00:00Don Camillo e Peppone, certo, ma anche molto e molto altro.
00:04A raccontare Giovannino Guareschi è il giornalista Gabriele Balestrazi
00:07in un volumetto tascabile intitolato appunto
00:10Chiedi chi era Guareschi per la collana
00:12Non è mai troppo Parma di Massimo Soncini Editore.
00:15Acquistabile in edicola con la gazzetta di Parma a 13 euro
00:18più il prezzo del quotidiano, è stato presentato
00:20nella biblioteca del monastero di San Giovanni Evangelista.

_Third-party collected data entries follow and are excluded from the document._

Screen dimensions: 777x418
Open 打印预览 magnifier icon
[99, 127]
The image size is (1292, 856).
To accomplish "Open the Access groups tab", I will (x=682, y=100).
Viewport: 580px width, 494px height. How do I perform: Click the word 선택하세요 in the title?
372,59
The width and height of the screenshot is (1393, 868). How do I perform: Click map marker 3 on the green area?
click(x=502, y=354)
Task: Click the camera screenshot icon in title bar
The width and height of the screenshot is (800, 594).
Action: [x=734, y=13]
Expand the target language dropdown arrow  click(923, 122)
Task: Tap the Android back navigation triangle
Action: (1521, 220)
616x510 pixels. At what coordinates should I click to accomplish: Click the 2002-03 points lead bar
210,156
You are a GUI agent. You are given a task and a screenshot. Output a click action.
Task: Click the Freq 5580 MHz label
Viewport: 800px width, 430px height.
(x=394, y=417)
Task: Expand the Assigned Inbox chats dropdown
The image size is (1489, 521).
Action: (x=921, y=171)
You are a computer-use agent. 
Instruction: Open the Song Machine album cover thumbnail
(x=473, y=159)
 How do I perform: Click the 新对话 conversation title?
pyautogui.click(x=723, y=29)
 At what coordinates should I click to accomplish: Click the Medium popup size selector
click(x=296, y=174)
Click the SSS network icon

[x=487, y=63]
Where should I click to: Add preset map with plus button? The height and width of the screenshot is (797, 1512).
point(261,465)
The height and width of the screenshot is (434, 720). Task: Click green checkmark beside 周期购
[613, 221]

00:23A ormai quasi 80 anni dalla creazione di Don Camillo e Peppone
00:27io sono convinto che Guareschi sia ancora attualissimo
00:31ci parli, basta la frase con cui è tornato dal lager
00:34sono riuscito a non odiare.
00:37Guardiamo le cronache di tutti i giorni, vicine e lontane
00:40e capiamo che è davvero un messaggio importantissimo
00:43per tutti noi, per i giovani credo in particolare.
00:46Balestrazi si era già occupato in passato di Guareschi
00:49con altre pubblicazioni, anche in questa torna ad indagare
00:52la particolarità della sua traiettoria da scrittore e giornalista
00:56in vita e anche dopo.
00:57Guareschi era ed è un giallo della nostra letteratura
01:01perché è il secondo scrittore italiano più letto e tradotto
01:05e amato, aggiungo, nel mondo
01:06quindi non un successo commerciale tipo la biografia di Henry per capirci
01:10e allo stesso tempo però se guardate i vostri libri
01:14i libri dei genitori, dei figli delle scuole superiori
01:18non ne trovate traccia
01:19perché? Secondo me perché ci sono molti pregiudizi
01:22e una conoscenza un po' superficiale.
01:25In questo libro Balestrazi che è pure docente universitario di giornalismo
01:28fa un esperimento su Guareschi affidandolo all'intelligenza artificiale.
01:33In appendice c'è un'intervista su Guareschi
01:35a chat GPT, cioè l'intelligenza artificiale
01:39e serve proprio a dimostrarci che un conto è affidarci a questo strumento
01:45che però ai me e ai voi è insidiosissimo
01:47e un conto invece studiare col cuore e farsi venire qualche idea
01:51quindi anche un testimonio un po' che do spero alle nuove generazioni del giornalismo.